The Photo Album
I know only one story of my grandpa’s time in Europe. It involves him sitting down on a rock to eat his dinner only to discover the rock was a decapitated head. I found this story thrilling as a child, I relished in each retelling of it. But in reality, I am not even certain it was Grandpa who told it to me. Gram was always the storyteller, and Grandpa the keeper of secrets.
Since his passing over a decade ago I have devoted a great deal of time thinking about how many stories he never told. How closely he held his cards to his chest. I have longed for one more day, if only to hear one story, one tiny morsel of the unknown. The story I have hungered for more than any other is the one kept inside the photo album.
Grandpa had this photo album that fascinated me as a child. It was covered in what appeared to be burlap and was small, the perfect size to fit inside the pocket of a military uniform. On the cover were to polka dancers, decked out in their lederhosen, holding hands as they danced joyfully.

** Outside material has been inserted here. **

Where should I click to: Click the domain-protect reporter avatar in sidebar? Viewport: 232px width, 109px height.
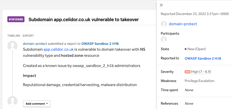pos(164,24)
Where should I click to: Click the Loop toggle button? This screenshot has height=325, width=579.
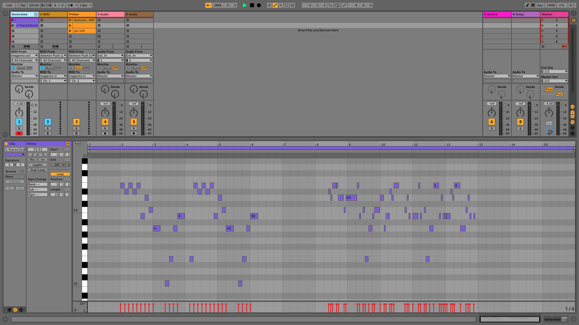coord(60,174)
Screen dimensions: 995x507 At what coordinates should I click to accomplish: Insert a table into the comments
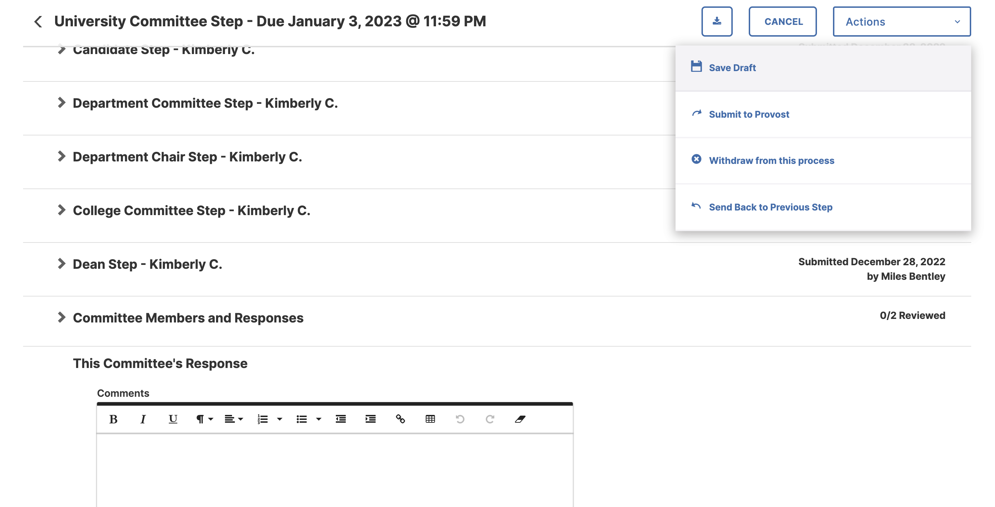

Inside were tiny photos of a 20 year old version of my grandpa and his family, my grandpa and ladies that were not my gram, my grandpa standing proudly in his uniform. I looked at this album countless times, mesmerized by my grandpa’s handsome features and majestic stature. Intrigued by the scandal of him having been affectionate to any woman that was not my gram. But most especially I studied the captions under the pictures, all in German, all words I didn’t understand. Nor did my grandpa, for he had, according to family legend, taken the album off a Nazi soldier and made it his own.
If I had one more day and one more question, it would simply be, “Grandpa, who was that man and what happened to his pictures?”.